+++ ENTRIES PROVIDED +++

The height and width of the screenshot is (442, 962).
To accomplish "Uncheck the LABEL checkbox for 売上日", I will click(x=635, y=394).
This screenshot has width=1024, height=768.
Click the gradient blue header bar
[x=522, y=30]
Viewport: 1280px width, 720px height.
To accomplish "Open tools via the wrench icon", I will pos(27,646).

+++
+++ ENTRIES PROVIDED +++

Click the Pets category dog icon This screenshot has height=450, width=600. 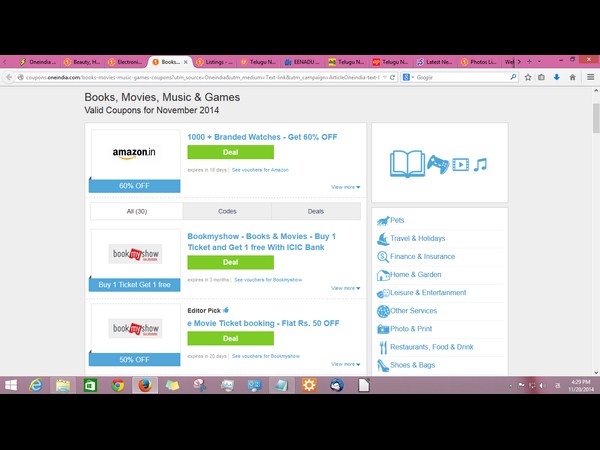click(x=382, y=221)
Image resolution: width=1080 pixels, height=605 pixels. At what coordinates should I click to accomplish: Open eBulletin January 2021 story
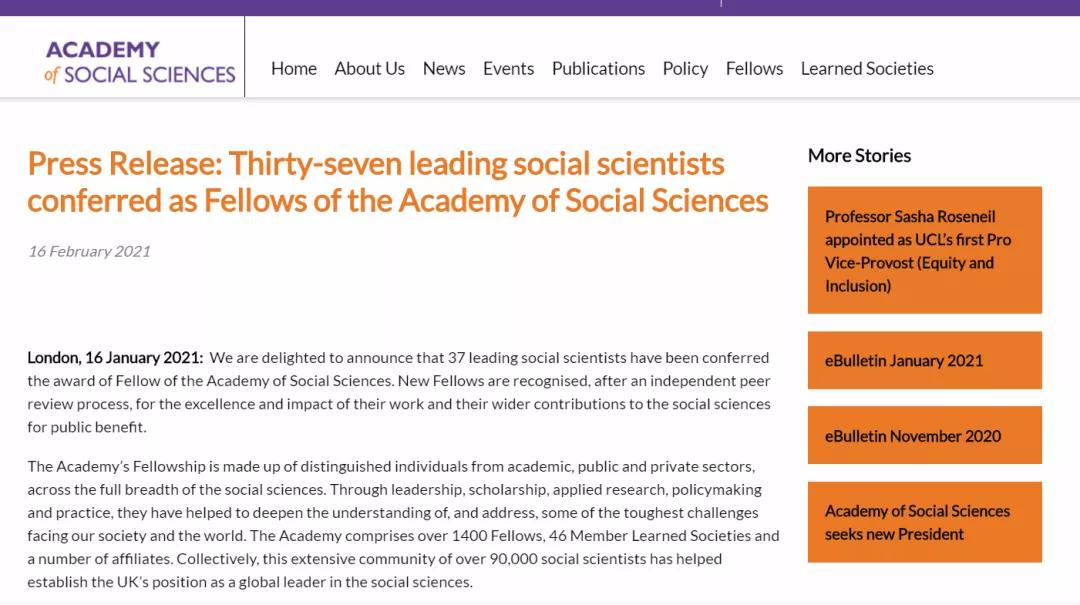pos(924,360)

+++

| REQUIRED ACTION |
Copy every line of the material above in which the string "will" can be found.

| EXERCISE ANSWER |
To accomplish "Uncheck the LABEL checkbox for 売上日", I will click(x=635, y=394).
To accomplish "Open tools via the wrench icon", I will pos(27,646).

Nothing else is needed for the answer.